Etat des lieux du nombre de musulmans en Ile-de-France et de leurs lieux de culte

Il est de mise de définir, nécessairement de manière approximative par pénurie de source, l’ampleur quantitative de la population musulmane. Une fois établie, il est possible de faire communiquer ces chiffres avec les lieux de culte disponibles.
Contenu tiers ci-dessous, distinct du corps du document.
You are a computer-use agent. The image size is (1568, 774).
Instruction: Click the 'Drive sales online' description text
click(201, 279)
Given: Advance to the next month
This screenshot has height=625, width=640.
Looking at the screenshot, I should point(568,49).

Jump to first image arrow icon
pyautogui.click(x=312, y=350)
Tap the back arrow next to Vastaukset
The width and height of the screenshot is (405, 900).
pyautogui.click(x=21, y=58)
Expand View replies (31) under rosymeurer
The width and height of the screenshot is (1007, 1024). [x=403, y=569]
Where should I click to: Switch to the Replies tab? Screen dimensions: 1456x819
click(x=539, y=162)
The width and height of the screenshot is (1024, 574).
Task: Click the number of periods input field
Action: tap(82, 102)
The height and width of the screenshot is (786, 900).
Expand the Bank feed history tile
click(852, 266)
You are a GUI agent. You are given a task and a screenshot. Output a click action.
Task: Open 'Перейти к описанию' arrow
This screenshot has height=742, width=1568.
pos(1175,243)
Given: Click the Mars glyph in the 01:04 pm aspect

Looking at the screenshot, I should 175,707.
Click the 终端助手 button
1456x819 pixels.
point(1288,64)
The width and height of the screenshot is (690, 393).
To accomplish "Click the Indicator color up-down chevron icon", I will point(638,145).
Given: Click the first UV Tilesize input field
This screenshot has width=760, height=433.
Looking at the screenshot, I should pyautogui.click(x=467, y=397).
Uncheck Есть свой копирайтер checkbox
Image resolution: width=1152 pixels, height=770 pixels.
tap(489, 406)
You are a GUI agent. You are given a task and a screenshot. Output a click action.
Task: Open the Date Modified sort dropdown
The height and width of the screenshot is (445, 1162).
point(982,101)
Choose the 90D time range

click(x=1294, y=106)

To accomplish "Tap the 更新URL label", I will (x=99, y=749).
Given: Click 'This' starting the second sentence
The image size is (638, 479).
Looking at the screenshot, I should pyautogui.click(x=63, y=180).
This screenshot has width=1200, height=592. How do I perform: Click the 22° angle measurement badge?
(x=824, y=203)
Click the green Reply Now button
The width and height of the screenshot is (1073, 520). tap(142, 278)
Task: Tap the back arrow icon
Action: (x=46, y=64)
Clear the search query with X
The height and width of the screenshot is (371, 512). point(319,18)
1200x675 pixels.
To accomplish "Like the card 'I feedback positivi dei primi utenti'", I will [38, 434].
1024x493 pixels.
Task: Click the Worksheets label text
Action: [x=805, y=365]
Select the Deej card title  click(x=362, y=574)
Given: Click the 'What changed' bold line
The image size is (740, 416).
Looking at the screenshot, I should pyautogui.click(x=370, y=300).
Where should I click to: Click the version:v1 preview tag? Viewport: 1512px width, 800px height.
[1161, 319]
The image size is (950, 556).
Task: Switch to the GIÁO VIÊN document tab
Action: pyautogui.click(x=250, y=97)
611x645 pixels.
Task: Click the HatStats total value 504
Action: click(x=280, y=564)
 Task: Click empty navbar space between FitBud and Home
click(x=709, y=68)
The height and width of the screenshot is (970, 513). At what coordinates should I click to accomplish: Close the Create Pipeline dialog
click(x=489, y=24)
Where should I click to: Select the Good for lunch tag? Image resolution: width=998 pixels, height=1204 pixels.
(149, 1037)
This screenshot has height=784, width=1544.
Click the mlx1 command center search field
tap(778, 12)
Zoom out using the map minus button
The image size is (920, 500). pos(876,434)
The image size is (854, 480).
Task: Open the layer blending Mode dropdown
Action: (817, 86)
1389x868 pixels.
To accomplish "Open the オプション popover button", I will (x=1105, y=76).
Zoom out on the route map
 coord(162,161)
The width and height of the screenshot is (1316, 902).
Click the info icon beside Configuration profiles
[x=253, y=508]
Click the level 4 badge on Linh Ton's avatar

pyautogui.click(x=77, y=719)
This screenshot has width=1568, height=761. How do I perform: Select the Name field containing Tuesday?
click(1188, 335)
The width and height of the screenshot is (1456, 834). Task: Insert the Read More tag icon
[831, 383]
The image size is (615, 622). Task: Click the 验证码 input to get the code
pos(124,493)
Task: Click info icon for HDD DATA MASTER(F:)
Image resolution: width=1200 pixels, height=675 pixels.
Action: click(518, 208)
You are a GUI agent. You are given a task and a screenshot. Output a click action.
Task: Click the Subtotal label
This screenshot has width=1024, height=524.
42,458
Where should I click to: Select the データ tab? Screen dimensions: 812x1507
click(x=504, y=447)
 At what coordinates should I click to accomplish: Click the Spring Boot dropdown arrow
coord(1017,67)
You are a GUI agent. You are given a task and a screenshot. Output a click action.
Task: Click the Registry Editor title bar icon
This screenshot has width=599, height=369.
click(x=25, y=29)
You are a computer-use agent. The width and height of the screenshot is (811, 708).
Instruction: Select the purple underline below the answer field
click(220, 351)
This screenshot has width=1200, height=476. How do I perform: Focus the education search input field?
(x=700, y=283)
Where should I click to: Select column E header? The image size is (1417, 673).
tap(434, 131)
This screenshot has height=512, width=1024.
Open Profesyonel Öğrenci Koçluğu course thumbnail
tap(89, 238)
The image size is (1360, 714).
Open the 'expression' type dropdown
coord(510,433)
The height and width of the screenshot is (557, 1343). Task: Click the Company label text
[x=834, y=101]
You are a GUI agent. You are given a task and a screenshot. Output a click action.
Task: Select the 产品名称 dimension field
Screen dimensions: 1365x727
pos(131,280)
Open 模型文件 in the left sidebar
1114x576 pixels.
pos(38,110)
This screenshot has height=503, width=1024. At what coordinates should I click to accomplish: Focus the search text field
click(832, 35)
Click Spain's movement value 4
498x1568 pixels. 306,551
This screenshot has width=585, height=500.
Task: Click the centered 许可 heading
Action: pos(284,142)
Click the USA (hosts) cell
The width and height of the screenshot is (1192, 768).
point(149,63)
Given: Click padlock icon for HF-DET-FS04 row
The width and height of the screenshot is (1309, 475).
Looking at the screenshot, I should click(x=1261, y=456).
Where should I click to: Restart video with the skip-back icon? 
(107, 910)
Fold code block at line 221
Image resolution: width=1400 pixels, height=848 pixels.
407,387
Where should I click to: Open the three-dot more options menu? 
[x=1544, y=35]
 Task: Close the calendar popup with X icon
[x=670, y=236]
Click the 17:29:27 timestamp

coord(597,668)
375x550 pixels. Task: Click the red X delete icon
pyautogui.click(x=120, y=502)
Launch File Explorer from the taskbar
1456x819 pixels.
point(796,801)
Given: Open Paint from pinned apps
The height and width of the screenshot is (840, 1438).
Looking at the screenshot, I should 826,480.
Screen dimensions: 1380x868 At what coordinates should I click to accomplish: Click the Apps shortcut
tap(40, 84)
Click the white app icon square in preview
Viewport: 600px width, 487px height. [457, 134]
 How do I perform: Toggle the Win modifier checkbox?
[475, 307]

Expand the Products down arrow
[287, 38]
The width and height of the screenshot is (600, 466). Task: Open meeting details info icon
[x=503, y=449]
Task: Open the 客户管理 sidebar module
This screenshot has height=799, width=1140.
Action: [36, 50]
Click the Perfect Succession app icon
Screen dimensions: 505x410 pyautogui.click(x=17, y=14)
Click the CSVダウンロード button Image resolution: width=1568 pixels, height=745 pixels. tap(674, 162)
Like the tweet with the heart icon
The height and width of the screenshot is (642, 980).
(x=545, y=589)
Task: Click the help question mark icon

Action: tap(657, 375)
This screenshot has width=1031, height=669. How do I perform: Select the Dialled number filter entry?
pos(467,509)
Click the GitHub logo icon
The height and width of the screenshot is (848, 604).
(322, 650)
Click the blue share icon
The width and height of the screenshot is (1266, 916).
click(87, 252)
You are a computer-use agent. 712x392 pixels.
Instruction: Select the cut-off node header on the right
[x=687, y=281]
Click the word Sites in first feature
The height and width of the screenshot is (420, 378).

Nombre de musulmans en France, sujet à débat

Dans l’article « De l’objet visible à la présence ostensible ? L’islam dans les banlieues », Hervé Vieillard-Baron soulève les difficultés méthodologiques de collecter et traiter les données concernant la religion. D’une part, la croyance et sa pratique ont des frontières mouvantes : l’auteur cite Alfred Dittgen, démographe à l’Ined, qui distingue quatre niveaux de religiosité (croyance, pratique, appartenance formelle et appartenance culturelle) ; d’autre part, dans les recensements légaux il est impossible de demander l’appartenance religieuse d’une personne, et ce depuis 1872, sous la IIIème République en raison de son caractère privé ; depuis la loi n°78-17 du 6 janvier 1978 relative à l’informatique, aux fichiers et aux libertés, l’interdiction de poser cette question relève du fait qu’elle fait partie des questions dites « sensibles ». L’Insee procède tout de même à l’étude de « L’état de la pratique religieuse » et l’Insee et l’Ined analysent.
La pratique religieuse influence-t-elle les comportements familiaux ? ». Les instituts demandent alors une dérogation à la Cnil (Commission nationale de l’informatique et des libertés) afin de pouvoir poser ses questions pour le besoin d’enquêtes sociologiques plus larges. D’autres données proviennent des instituts 40 de sondage (CSA, Ifop) qui mènent des enquêtes d’opinion auprès d’un panel cependant trop restreint pour fournir des données aussi représentatives que les données statistiques de l’Insee. Les associations religieuses peuvent aussi réaliser leurs propres enquêtes. Les difficultés auxquels sont confrontés les instituts de statistiques représentent les mêmes difficultés que les sciences sociales rencontrent face au traitement de données subjectives, mouvantes et labiles propres à l’étude des personnes et des groupes dans leurs conceptions et comportements spécifiques. Les données présentées ici doivent être comprises comme une représentation partielle et non exhaustive de la réalité, d’autant plus que cela touche aux convictions personnelles intimes de chaque personne interrogée. Les chiffres du tableau ci-dessous sont issus d’un croisement de données provenant à la fois d’un think tank américain Pew Research Center, de l’Insee et d’une fondation internationale de connaissance réciproque entre chrétiens et musulmans (Fondation Oasis). Les chiffres ont été rapportés à la même année de référence, l’année 2009, afin de permettre un croisement cohérent.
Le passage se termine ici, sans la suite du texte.